[Data items]
********************

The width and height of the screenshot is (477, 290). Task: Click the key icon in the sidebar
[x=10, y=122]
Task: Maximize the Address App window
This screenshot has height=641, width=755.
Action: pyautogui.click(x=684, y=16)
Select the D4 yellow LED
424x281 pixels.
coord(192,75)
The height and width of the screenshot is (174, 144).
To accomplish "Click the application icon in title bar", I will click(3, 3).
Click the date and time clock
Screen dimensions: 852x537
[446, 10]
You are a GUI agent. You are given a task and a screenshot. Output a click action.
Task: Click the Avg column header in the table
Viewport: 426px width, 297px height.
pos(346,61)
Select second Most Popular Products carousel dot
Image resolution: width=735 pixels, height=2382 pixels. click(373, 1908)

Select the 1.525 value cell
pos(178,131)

********************

Give back, word for word, the lines from the one with "The height and" through the last line of the entries, both included, and no other line.

**Output of the exercise**
The height and width of the screenshot is (174, 144).
To accomplish "Click the application icon in title bar", I will click(3, 3).
Click the date and time clock
Screen dimensions: 852x537
[446, 10]
You are a GUI agent. You are given a task and a screenshot. Output a click action.
Task: Click the Avg column header in the table
Viewport: 426px width, 297px height.
pos(346,61)
Select second Most Popular Products carousel dot
Image resolution: width=735 pixels, height=2382 pixels. click(373, 1908)

Select the 1.525 value cell
pos(178,131)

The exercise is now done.